(Material provided Opens)
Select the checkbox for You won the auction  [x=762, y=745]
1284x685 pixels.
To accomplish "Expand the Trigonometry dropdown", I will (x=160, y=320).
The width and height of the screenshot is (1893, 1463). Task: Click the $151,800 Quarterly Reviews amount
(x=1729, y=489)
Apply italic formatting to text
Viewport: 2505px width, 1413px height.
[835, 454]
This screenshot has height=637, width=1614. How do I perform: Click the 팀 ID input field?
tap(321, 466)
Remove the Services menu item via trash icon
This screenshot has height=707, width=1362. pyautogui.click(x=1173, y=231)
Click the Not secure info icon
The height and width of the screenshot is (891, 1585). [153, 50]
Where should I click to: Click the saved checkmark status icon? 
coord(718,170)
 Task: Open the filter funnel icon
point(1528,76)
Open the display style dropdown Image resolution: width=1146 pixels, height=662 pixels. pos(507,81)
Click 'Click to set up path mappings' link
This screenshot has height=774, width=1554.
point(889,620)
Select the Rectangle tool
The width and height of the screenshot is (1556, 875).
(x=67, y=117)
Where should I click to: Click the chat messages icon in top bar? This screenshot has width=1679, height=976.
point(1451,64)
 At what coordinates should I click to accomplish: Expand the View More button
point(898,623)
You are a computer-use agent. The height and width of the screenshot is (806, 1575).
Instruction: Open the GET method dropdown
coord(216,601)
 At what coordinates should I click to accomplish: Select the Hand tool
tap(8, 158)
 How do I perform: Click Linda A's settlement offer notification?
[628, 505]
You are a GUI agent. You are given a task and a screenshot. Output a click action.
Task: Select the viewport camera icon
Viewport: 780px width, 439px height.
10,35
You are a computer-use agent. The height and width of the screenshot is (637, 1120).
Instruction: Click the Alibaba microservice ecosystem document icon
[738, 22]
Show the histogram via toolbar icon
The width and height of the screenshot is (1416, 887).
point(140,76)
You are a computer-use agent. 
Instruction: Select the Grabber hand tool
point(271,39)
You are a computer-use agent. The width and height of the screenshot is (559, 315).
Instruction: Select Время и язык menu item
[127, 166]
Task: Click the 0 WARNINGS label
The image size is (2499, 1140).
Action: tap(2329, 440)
(Material provided Closes)
**Task to carry out:** Work out how many lines in this data contain "agent". Only that number should be given.

**Written answer:** 5